*Entries shown*.
# # #
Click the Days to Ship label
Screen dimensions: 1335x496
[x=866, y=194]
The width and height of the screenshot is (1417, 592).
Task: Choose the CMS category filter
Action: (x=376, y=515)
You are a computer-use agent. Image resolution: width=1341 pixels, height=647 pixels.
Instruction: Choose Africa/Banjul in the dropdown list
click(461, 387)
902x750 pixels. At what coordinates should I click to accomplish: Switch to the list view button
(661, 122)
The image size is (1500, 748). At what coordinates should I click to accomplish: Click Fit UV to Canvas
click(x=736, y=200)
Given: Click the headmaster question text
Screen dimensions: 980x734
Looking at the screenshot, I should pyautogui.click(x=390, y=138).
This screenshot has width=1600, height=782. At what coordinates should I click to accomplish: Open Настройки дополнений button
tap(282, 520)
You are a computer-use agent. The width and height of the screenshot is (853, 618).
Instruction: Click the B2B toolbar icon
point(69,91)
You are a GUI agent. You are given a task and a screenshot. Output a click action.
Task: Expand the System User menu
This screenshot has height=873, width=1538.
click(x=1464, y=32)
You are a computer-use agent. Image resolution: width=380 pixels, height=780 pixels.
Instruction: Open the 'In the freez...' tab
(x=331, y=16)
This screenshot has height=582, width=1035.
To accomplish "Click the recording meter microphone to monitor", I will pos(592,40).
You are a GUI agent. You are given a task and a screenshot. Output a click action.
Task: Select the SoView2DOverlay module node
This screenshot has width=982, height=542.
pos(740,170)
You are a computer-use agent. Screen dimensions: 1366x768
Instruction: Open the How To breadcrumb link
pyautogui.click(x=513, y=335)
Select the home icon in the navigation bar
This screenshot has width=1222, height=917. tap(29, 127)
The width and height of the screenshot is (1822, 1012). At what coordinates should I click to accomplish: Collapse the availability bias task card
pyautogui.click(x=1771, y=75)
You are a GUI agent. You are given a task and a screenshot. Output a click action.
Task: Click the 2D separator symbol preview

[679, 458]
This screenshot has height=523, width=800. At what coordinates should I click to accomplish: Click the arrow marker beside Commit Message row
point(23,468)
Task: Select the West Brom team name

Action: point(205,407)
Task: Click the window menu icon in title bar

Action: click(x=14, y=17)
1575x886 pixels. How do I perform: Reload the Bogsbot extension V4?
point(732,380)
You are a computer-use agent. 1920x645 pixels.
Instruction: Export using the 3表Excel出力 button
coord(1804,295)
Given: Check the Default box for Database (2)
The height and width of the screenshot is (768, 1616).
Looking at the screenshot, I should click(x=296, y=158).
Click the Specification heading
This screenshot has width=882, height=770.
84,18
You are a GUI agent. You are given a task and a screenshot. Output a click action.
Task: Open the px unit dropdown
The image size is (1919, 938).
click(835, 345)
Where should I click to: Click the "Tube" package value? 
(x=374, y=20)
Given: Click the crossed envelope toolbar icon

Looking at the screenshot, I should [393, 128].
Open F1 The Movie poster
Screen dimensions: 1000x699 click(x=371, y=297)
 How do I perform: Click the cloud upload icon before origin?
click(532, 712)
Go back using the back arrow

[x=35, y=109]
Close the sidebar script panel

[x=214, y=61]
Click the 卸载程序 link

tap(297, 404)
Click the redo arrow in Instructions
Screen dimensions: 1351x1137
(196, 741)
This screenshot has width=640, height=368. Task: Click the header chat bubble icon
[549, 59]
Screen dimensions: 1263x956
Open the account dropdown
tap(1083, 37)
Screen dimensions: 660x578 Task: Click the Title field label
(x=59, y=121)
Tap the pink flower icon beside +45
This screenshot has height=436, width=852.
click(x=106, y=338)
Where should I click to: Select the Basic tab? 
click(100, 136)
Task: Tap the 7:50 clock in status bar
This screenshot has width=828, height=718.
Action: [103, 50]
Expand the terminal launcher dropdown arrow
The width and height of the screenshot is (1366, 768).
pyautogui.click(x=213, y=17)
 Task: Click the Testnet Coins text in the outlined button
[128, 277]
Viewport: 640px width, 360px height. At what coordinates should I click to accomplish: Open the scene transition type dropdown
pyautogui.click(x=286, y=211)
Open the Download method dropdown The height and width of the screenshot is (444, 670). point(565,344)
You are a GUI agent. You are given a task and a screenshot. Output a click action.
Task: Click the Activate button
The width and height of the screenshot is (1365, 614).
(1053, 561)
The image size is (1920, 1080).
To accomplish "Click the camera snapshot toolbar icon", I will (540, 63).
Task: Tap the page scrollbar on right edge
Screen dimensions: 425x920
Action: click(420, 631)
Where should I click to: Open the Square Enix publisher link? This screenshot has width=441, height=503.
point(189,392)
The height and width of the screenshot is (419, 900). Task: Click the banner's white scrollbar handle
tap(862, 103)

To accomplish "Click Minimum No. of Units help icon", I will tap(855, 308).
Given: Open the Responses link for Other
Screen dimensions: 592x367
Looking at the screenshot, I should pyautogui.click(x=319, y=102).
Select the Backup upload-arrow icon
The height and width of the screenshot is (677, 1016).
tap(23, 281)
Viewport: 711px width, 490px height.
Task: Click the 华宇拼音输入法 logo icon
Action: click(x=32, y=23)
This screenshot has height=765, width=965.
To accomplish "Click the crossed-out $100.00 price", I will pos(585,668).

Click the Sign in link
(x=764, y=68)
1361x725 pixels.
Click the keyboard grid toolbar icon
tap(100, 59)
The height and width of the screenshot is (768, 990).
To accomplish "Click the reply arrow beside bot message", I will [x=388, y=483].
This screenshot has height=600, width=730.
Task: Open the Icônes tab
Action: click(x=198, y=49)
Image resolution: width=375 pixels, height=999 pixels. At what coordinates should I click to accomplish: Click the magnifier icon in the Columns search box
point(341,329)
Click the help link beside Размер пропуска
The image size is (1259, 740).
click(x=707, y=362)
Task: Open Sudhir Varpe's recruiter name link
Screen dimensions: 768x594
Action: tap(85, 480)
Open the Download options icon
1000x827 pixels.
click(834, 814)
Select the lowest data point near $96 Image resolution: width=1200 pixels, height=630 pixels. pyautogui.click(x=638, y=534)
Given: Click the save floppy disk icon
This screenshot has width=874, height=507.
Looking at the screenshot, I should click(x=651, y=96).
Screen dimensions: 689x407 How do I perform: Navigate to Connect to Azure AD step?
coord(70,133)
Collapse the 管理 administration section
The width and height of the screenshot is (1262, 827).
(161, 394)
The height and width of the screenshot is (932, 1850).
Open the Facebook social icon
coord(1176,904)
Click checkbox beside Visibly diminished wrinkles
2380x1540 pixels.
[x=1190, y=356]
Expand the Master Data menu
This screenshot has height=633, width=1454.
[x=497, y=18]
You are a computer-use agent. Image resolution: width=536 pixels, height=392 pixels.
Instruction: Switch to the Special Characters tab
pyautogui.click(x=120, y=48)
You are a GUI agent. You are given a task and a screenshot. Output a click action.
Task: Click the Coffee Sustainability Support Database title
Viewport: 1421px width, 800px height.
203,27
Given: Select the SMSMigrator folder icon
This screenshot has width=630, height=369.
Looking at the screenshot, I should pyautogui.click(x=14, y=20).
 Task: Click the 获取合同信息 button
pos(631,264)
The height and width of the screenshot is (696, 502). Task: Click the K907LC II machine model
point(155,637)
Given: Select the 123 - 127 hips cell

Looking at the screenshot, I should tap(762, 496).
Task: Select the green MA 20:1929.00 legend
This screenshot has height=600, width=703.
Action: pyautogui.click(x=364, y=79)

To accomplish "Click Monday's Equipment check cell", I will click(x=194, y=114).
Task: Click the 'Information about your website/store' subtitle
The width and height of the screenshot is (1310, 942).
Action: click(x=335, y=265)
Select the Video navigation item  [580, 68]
# # #
*Exercise aim*.
Return exactly the lines that run from the top of the listing above to the line containing "Given: Click the headmaster question text", please, keeping both end lines and leaving out everything else.

*Response area*.
Click the Days to Ship label
Screen dimensions: 1335x496
[x=866, y=194]
The width and height of the screenshot is (1417, 592).
Task: Choose the CMS category filter
Action: (x=376, y=515)
You are a computer-use agent. Image resolution: width=1341 pixels, height=647 pixels.
Instruction: Choose Africa/Banjul in the dropdown list
click(461, 387)
902x750 pixels. At what coordinates should I click to accomplish: Switch to the list view button
(661, 122)
The image size is (1500, 748). At what coordinates should I click to accomplish: Click Fit UV to Canvas
click(x=736, y=200)
Given: Click the headmaster question text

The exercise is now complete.